Michael sighed. “You set Dale up.”

“I may have put the white powder beneath his nose, but I did not force him to inhale.”

“Were his parents able to bail him out?”

“Yes, and weren’t they embarrassed. Relatives flying in from the Midwest and ail. Would you like me to write your speech for you?”

“No, thank you.” Michael stood up, gripping the bag, testing its weight. “Clair’s in the gym. She wants to talk to you. You probably know that, right?”

“Of course.” Bubba got up, too, brushing off the seat of his trousers.

“She said she had a secret to tell me.”

Bubba raised an eyebrow. “Did she tell you?”

“No.”

He nodded. “She’s a good girl. Did you know Kats will be receiving a diploma today?”

“He mentioned something like that once.”

“He’s also coming with us on our cruise to Catalina.”

“Wonderful.”

Bubba smiled. “He might surprise you. He might just be the life of the party.”

Michael had what he had come for. He had a great deal to accomplish before he returned to the campus at three. He bid Bubba good-bye and hurried toward the parking lot. Crossing the courtyard, extremely conscious of the sack in his hand, he spotted Jessica talking to Sara outside the snack bar. He practically dropped the sack. He stepped behind a tree, peeking around like a frightened lowlife.

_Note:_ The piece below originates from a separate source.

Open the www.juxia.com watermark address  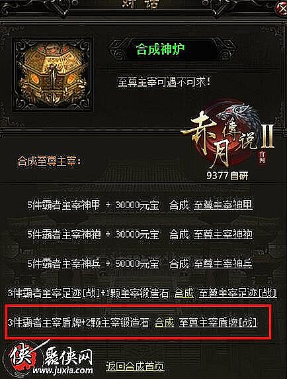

No. Don’t touch me. Don’t get near me. I’m no good, Michael. I’m not.

Her brown hair and brown eyes. He always saw them first. Long and silky, big and round. Then would come her smile. Yet she was not smiling now. She was as pretty as ever, but it seemed to him, even at a glance, that she didn’t smile as often as she had. She was no longer the young girl who had almost wept over the grape juice he had spilled on her sweater.

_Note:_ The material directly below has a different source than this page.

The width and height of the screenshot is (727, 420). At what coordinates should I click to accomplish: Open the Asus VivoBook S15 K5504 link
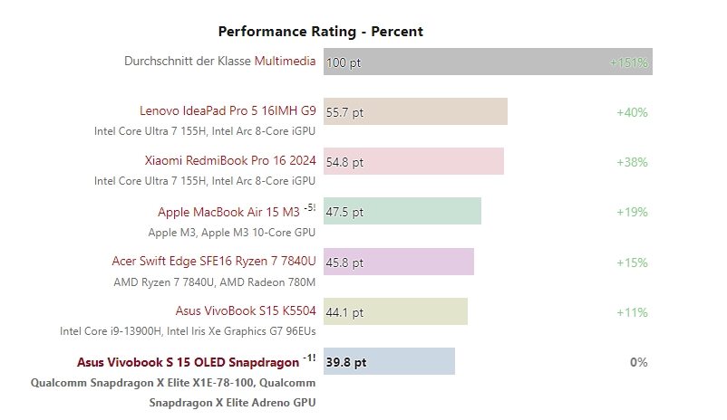(x=246, y=311)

Her clothes were seductive now—as was her body. She had on a short green skirt and a thin yellow blouse. Her legs were every bit as tan as Clair’s. He had dreamed about them the last few months, along with the rest of her body.

Love would not care. It should not care.

Yet Michael did not feel guilt over his sexual desire for Jessica. It was natural, he realized. He could not separate who she was from her body. He didn’t want to.

I just want her.

But she did not want him. Bill came up to talk to her then. He put a hand on her shoulder. Now she smiled.

Michael left quickly for the parking lot. In his car he removed the gun from the brown paper bag and opened the box of shells. Pressing the bullets into the clip of the automatic weapon, he wondered if maybe he should have waited for Jessica as Sara had suggested. If maybe Bubba was right, and he was stupid.

He put the loaded automatic in the glove compartment and drove away.

Chapter Three

Jessica Hart was thinking of winning and losing. She had begun the year at Tabb optimistically. She had figured she would earn outstanding grades, be nominated homecoming queen, get accepted to Stanford, fall in love with a cute boy, and enjoy the respect and goodwill of all she met. She hadn’t thought she was asking for more than her fair share.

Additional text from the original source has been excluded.